● **Work task**
If a record contains a picture, leave the picture out and transcribe everything else exactly.

● **Input for this task**
###

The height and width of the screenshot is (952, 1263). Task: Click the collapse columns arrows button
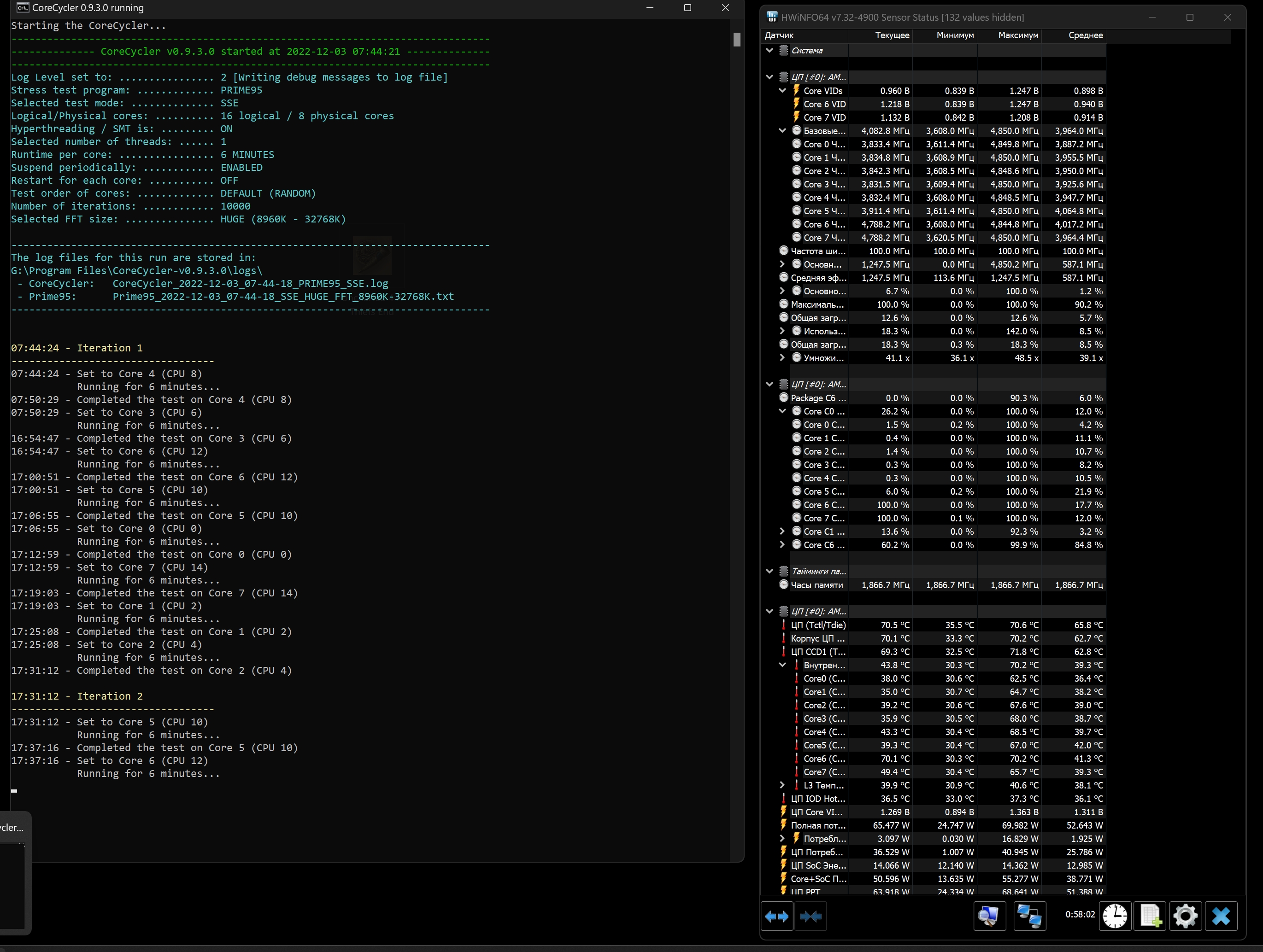810,917
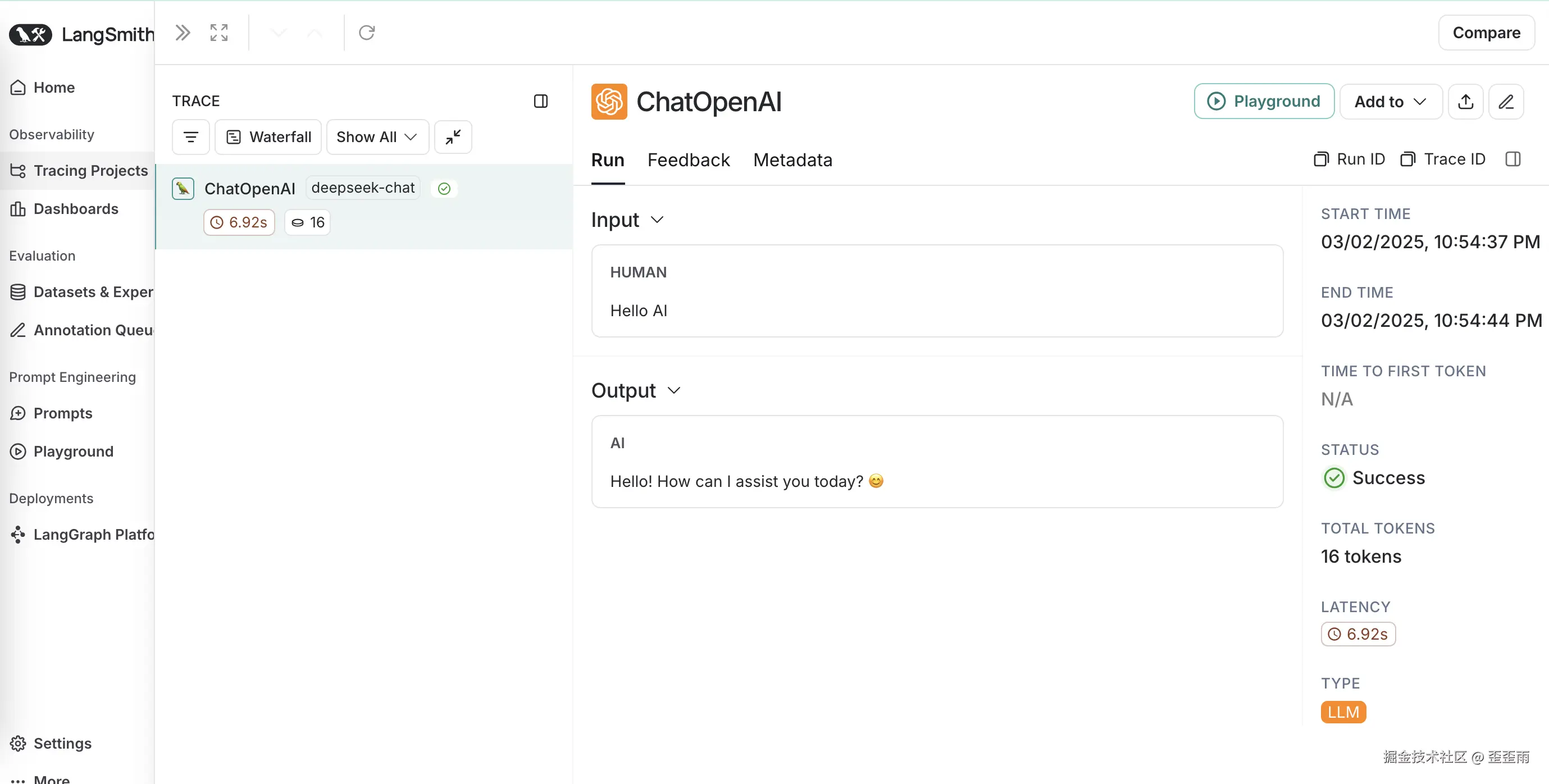Switch to Waterfall view
Viewport: 1549px width, 784px height.
(x=268, y=137)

###

● **Your solution**
The height and width of the screenshot is (952, 1263). Task: Click the collapse columns arrows button
810,917
Switch to Waterfall view
Viewport: 1549px width, 784px height.
(x=268, y=137)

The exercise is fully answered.